Chancellor Sebastian Kurz, also speaking next to Zelenskiy later in the day, echoed Van der Bellen’s view that there was no need to halt Nord Stream 2 because of Navalny’s poisoning.
The pipeline is "economically a positive project," Kurz said.
The conservative chancellor added that the project was about energy diversification for Europe.
Zelenskiy said he understood Austria's economic and business interests, but that Nord Stream 2 is tied with Ukraine's energy security and the future flow of energy to Europe.
He said he hoped the pipeline would be seen "from our point of view.”
Austria's fellow EU members Poland and the Baltic states are also opposed to Nord Stream 2, and the United States has sought to halt the project with sanctions that have infuriated European capitals.

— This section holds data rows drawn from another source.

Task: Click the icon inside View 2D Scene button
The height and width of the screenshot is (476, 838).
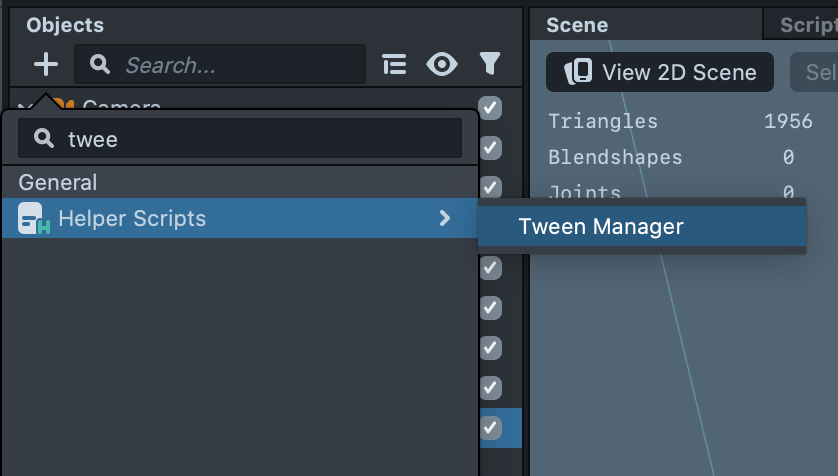Action: [x=579, y=72]
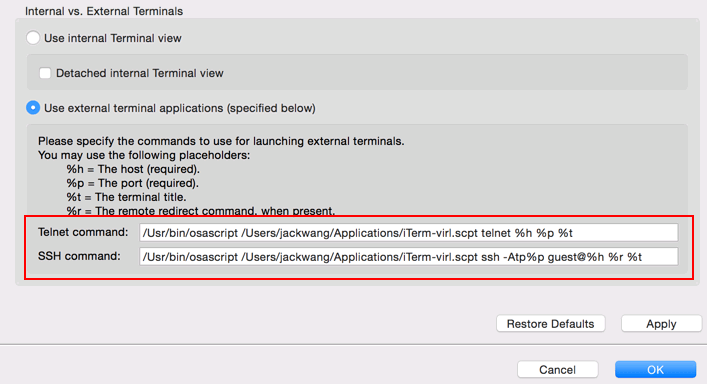Cancel the preferences dialog

[x=557, y=370]
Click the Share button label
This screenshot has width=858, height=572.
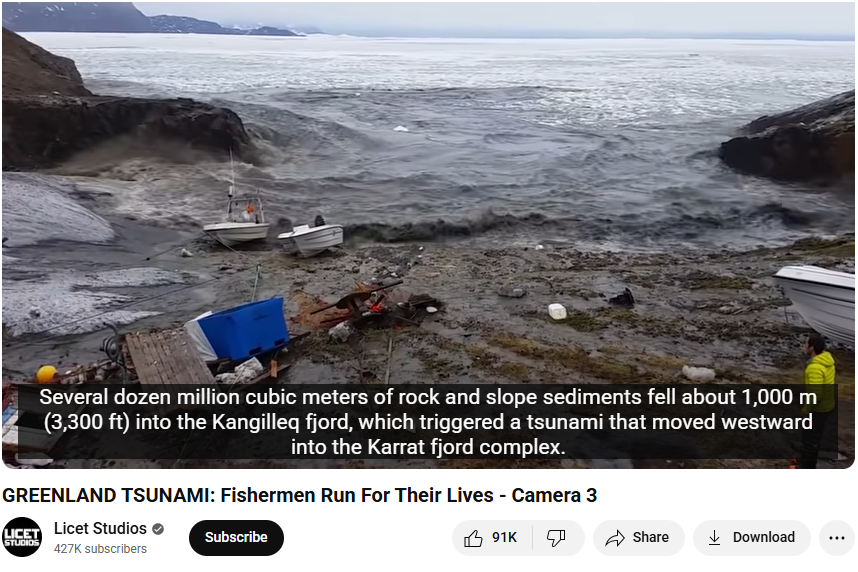click(651, 538)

Germany has been one of Nord Stream 2's biggest proponents but there are growing calls within Chancellor Angela Merkel's coalition government and the opposition to halt the pipeline over Navalny's poisoning if Moscow doesn’t cooperate with a transparent investigation.
Navalny suddenly fell ill on a Russian domestic flight on August 20 and was medically evacuated to Germany, where a military laboratory found the anti-corruption campaigner had been poisoned with a Soviet-style military nerve agent from the Novichok group.
Russian authorities have refused to open a criminal investigation, saying that no hard evidence of poisoning has been found.